Differenze tra i vari tipi di ventilatori, cosa c’è da valutare per effettuare una scelta consapevole

di Antonello Careri - pubblicato il 06/09/2011 - aggiornato - lettura in minuti

Prodotto prettamente estivo è preso d’assalto nei negozi nelle giornate o nei periodi con picchi di calore oltre la media, per generare un po’ di aria e godere del refrigerio per superare giornate e notti afose.

Una vera e propria corsa per accaparrarsene uno, ma quale comprare? Come capire le differenze?

Sostanzialmente l’acquisto non è condizionato dalle caratteristiche tecniche, ma dal prezzo molto accessibile, che nella maggior parte dei casi svia l’attenzione nell’identificare le migliori proprietà di uno rispetto ad un altro, privilegiando la scelta del più economico apparentemente uguale.

Nel panorama della ventilazione distinguiamo ventilatori a piantana, solitamente con un diametro di 40 cm, ventilatori da tavolo con un diametro che va dai 23 cm ai 40 cm, al box caratterizzato da un sistema direzionale capace di diffondere l’aria uniformemente in tutte le direzioni, per terminare con il ventilatore a torre, più silenzioso ed elegante.
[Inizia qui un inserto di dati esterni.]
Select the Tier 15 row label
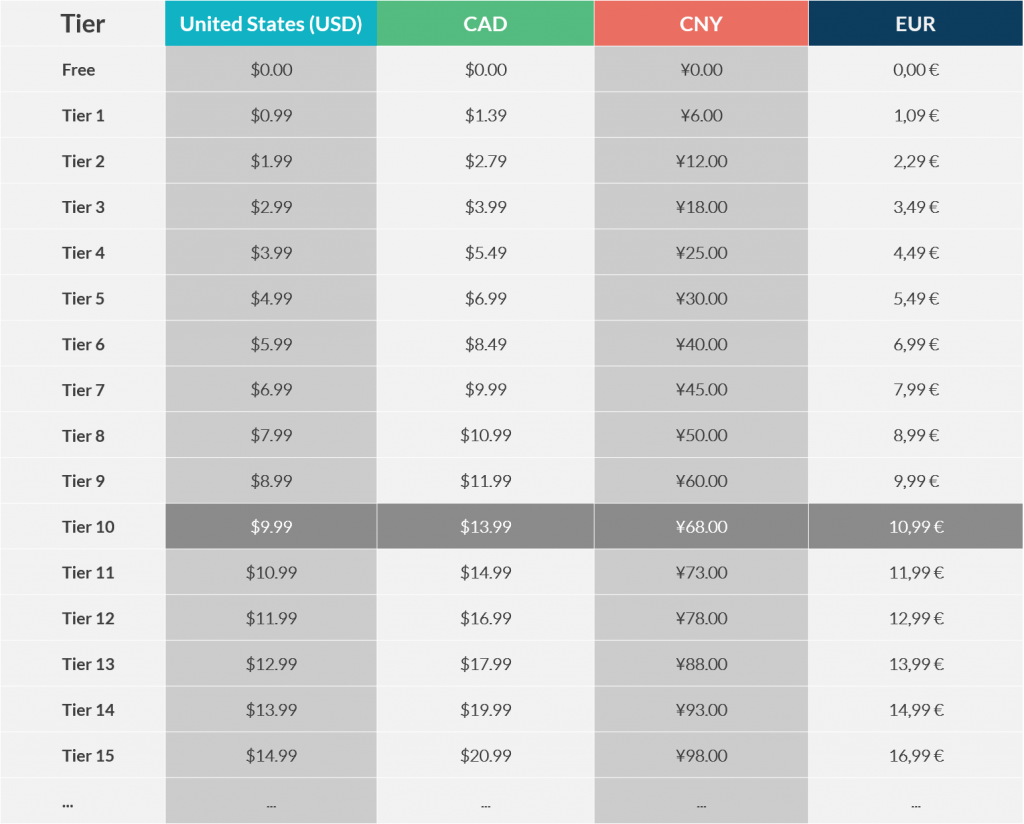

Analizzando le differenze tecniche c’è da sottolineare il materiale di costruzione del motore, che sempre più frequentemente è in alluminio e non più in rame. Da un punto di vista sostanziale con il motore in alluminio si assiste ad una perdita di resa ed ad un rallentamento della velocità di ventilazione. Ci si accorge facilmente in fase di acquisto della diversità del motore in base al peso del ventilatore stesso, in rame è molto più pesante e consistente.

Altre due differenze che passano il più delle volte inosservate, ma che sono indice di importanti differenze qualitative tra un ventilatore rispetto ad un altro  sono la base e l’asta, che se osservate attentamente sono diverse tra un economico ed un ventilatore di qualità.
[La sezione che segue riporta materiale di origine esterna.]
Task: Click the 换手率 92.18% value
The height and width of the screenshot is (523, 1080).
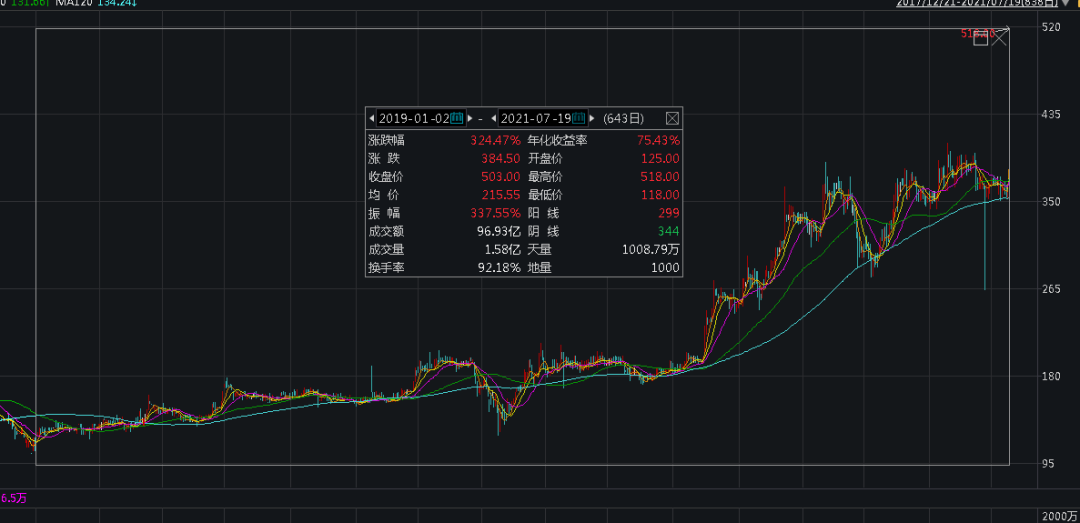Action: coord(499,267)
L’asta può essere di altezza diversa e di spessore inferiore nei modelli di importazione e più economici, implicando una minore praticità del funzionamento ed una durata inferiore dell’apparecchio.

La base, formata nei modelli economici, da due aste incrociate, nei prodotti migliori ha una forma circolare che garantisce stabilità, può essere più o meno lunga. Le sue dimensioni contenute genera una stabilità molto bassa durante il funzionamento del ventilatore, soprattutto se posizionato su superfici con una inclinazione superiore ai 10 gradi, mancando del marchio GS, che ne sancisce la stabilità in dette condizioni. Lo stesso marchio stabilisce uno standard delle sua altezza, ovvero di 1,27 metri.

I ventilatori economici provengono molto spesso dall’importazione e non possiedono i marchi di qualità come il precedente citato GS, o il TUV ed ancora IMQ.

Un acquisto consapevole e ponderato impone la verifica della presenza di tali marchi. Il motivo di basi ed aste ridotte consente di mantenere un costo di produzione basso ed allo stesso tempo permette di ridurre i costi del trasporto nei contener, che in questo modo possono stivare circa 3000 pezzi scendendo alla metà con basi ed aste conformi al marchio GS.

Sia a piantana che da tavola il materiale di costruzione è la plastica, che scompare andando su prodotti qualitativamente superiori dove l’acciaio privilegia. La ventola solitamente a tre pale, in alcuni a quattro, presenta forme e grandezze differenti generando un maggiore spostamento d’aria nei ventilatori con pale più grandi ed ergonomiche in grado di tagliare meglio l’aria.